A Talk by Dr. Charlotte Wincott of Rockefeller University.
Addiction is a worldwide problem, devastating the lives of those who suffer from it. In 2013, over 15,000 people died from heroin or prescription opioid overdoses in the United States. Addiction is not only deadly, it is also costly; drug-related crime and healthcare expenses cost Americans over 700 billion dollars per year, according to The National Institute on Drug Abuse. Genetics and environmental factors have been shown to contribute to individuals’ propensity to become dependent on drugs of abuse, with few available treatment options. For these reasons, understanding the basic science underlying the trajectory that leads individuals to compulsive drug use and addiction is very important. These issues will be discussed in an engaging talk by Dr. Charlotte Wincott, addiction scientist at Rockefeller University and Vice President of Know Science.

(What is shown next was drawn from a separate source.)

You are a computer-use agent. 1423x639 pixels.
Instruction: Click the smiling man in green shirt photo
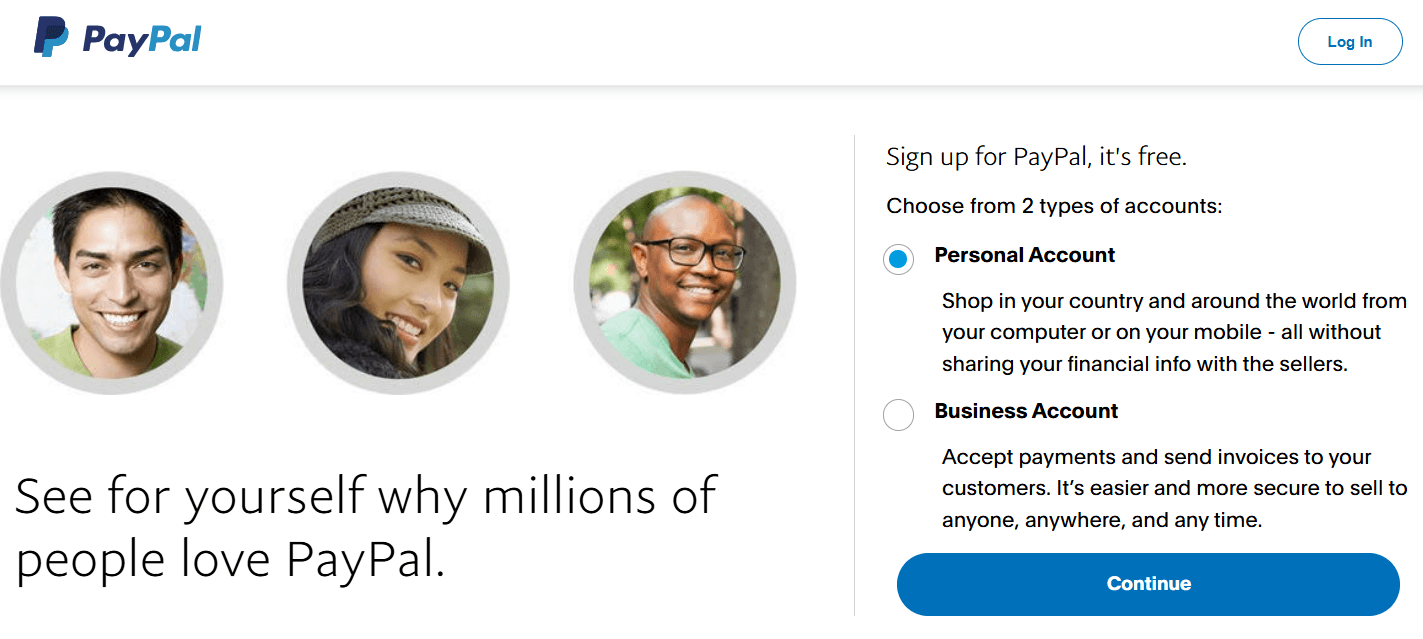(111, 283)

Dr. Charlotte Wincott, Scientist at the Rockefeller University, holds a B.S. degree from Virginia Commonwealth University in psychology and a Ph.D. from New York University in neuroscience, where she studied the role of glutamate receptors in learning, memory, and reward-related behavior. She is currently a postdoctoral research fellow at The Rockefeller University where she is thrilled to have the opportunity to study heroin addiction. As an undergraduate at VCU, Charlotte served as President and Event Coordinator of the National Alliance on Mental Illness (NAMI) and was active in her community, spearheading numerous service projects to raise awareness for suicide prevention and domestic abuse. Charlotte also organized a variety of fundraising drives to benefit The Virginia Holocaust Museum, the homeless, and local food banks. Charlotte has been an instructor of chemistry, biology, neuroscience, and psychology and currently teaches at Fordham University in addition to conducting her research studies at Rockefeller. In Charlotte’s free time, she enjoys spending time with her young son Wolfgang and is also a musician, having recorded multiple albums/EPs in her lifetime.